● **What you will do**
In the records below, swap "Screen dimensions" for "Display size" wherever it occurs and leave everything else unchanged.
# start of The data
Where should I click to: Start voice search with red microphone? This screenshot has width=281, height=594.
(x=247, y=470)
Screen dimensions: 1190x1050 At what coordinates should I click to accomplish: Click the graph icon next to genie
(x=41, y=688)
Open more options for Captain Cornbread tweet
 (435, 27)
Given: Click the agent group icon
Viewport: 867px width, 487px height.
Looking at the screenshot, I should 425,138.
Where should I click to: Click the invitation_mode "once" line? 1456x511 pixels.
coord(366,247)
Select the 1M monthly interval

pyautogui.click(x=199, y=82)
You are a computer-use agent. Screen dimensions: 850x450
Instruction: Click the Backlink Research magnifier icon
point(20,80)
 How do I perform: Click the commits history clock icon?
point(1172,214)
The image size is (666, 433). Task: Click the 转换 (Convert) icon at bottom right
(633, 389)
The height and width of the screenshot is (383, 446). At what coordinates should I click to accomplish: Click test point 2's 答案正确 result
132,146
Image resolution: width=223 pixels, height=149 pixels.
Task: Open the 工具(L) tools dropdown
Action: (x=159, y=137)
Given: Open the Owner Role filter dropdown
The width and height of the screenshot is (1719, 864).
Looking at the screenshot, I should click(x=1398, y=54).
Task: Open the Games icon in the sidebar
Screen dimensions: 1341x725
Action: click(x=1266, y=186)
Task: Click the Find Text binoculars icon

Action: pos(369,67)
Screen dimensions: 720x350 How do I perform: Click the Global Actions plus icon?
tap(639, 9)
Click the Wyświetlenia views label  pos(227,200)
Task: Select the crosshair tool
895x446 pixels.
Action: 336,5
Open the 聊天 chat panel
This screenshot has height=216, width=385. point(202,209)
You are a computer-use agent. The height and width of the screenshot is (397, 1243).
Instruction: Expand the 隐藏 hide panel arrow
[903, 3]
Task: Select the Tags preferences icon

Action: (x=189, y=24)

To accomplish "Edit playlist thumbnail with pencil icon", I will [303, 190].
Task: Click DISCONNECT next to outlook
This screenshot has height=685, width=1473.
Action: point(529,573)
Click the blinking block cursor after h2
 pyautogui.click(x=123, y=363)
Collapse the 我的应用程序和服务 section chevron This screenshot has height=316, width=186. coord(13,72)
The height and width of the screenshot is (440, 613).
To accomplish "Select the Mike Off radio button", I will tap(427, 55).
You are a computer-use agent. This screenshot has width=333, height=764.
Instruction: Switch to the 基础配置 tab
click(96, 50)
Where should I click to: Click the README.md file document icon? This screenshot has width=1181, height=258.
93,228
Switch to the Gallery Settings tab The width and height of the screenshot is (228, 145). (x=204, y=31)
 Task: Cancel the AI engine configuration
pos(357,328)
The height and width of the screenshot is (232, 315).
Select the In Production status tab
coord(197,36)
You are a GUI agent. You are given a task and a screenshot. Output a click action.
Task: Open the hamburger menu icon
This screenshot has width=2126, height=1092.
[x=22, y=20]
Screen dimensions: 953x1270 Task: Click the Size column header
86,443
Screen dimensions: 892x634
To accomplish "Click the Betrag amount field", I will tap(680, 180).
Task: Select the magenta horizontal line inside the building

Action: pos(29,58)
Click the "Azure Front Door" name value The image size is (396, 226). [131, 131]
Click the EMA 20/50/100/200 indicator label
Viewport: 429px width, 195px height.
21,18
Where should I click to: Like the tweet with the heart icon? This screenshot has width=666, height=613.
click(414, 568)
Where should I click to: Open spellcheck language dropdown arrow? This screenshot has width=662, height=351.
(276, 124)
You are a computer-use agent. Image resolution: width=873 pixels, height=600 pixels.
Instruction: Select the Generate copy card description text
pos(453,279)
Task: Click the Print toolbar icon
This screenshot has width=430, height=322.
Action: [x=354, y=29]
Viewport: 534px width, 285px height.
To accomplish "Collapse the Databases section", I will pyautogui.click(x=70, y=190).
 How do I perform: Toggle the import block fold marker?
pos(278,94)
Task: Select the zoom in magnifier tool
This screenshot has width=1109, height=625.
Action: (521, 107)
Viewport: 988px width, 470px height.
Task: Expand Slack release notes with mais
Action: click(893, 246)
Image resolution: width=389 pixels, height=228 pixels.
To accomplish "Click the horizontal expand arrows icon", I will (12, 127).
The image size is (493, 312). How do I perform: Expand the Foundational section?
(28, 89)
# end of The data
● **Solution to this task**
Where should I click to: Start voice search with red microphone? This screenshot has width=281, height=594.
(x=247, y=470)
Display size: 1190x1050 At what coordinates should I click to accomplish: Click the graph icon next to genie
(x=41, y=688)
Open more options for Captain Cornbread tweet
 (435, 27)
Given: Click the agent group icon
Viewport: 867px width, 487px height.
Looking at the screenshot, I should 425,138.
Where should I click to: Click the invitation_mode "once" line? 1456x511 pixels.
coord(366,247)
Select the 1M monthly interval

pyautogui.click(x=199, y=82)
You are a computer-use agent. Display size: 850x450
Instruction: Click the Backlink Research magnifier icon
point(20,80)
 How do I perform: Click the commits history clock icon?
point(1172,214)
The image size is (666, 433). Task: Click the 转换 (Convert) icon at bottom right
(633, 389)
The height and width of the screenshot is (383, 446). At what coordinates should I click to accomplish: Click test point 2's 答案正确 result
132,146
Image resolution: width=223 pixels, height=149 pixels.
Task: Open the 工具(L) tools dropdown
Action: (x=159, y=137)
Given: Open the Owner Role filter dropdown
The width and height of the screenshot is (1719, 864).
Looking at the screenshot, I should click(x=1398, y=54).
Task: Open the Games icon in the sidebar
Display size: 1341x725
Action: click(x=1266, y=186)
Task: Click the Find Text binoculars icon

Action: pos(369,67)
Display size: 720x350 How do I perform: Click the Global Actions plus icon?
tap(639, 9)
Click the Wyświetlenia views label  pos(227,200)
Task: Select the crosshair tool
895x446 pixels.
Action: 336,5
Open the 聊天 chat panel
This screenshot has height=216, width=385. point(202,209)
You are a computer-use agent. The height and width of the screenshot is (397, 1243).
Instruction: Expand the 隐藏 hide panel arrow
[903, 3]
Task: Select the Tags preferences icon

Action: (x=189, y=24)

To accomplish "Edit playlist thumbnail with pencil icon", I will [303, 190].
Task: Click DISCONNECT next to outlook
This screenshot has height=685, width=1473.
Action: point(529,573)
Click the blinking block cursor after h2
 pyautogui.click(x=123, y=363)
Collapse the 我的应用程序和服务 section chevron This screenshot has height=316, width=186. coord(13,72)
The height and width of the screenshot is (440, 613).
To accomplish "Select the Mike Off radio button", I will tap(427, 55).
You are a computer-use agent. This screenshot has width=333, height=764.
Instruction: Switch to the 基础配置 tab
click(96, 50)
Where should I click to: Click the README.md file document icon? This screenshot has width=1181, height=258.
93,228
Switch to the Gallery Settings tab The width and height of the screenshot is (228, 145). (x=204, y=31)
 Task: Cancel the AI engine configuration
pos(357,328)
The height and width of the screenshot is (232, 315).
Select the In Production status tab
coord(197,36)
You are a GUI agent. You are given a task and a screenshot. Output a click action.
Task: Open the hamburger menu icon
This screenshot has width=2126, height=1092.
[x=22, y=20]
Display size: 953x1270 Task: Click the Size column header
86,443
Display size: 892x634
To accomplish "Click the Betrag amount field", I will tap(680, 180).
Task: Select the magenta horizontal line inside the building

Action: pos(29,58)
Click the "Azure Front Door" name value The image size is (396, 226). [131, 131]
Click the EMA 20/50/100/200 indicator label
Viewport: 429px width, 195px height.
21,18
Where should I click to: Like the tweet with the heart icon? This screenshot has width=666, height=613.
click(414, 568)
Where should I click to: Open spellcheck language dropdown arrow? This screenshot has width=662, height=351.
(276, 124)
You are a computer-use agent. Image resolution: width=873 pixels, height=600 pixels.
Instruction: Select the Generate copy card description text
pos(453,279)
Task: Click the Print toolbar icon
This screenshot has width=430, height=322.
Action: [x=354, y=29]
Viewport: 534px width, 285px height.
To accomplish "Collapse the Databases section", I will pyautogui.click(x=70, y=190).
 How do I perform: Toggle the import block fold marker?
pos(278,94)
Task: Select the zoom in magnifier tool
This screenshot has width=1109, height=625.
Action: (521, 107)
Viewport: 988px width, 470px height.
Task: Expand Slack release notes with mais
Action: click(893, 246)
Image resolution: width=389 pixels, height=228 pixels.
To accomplish "Click the horizontal expand arrows icon", I will (12, 127).
The image size is (493, 312). How do I perform: Expand the Foundational section?
(28, 89)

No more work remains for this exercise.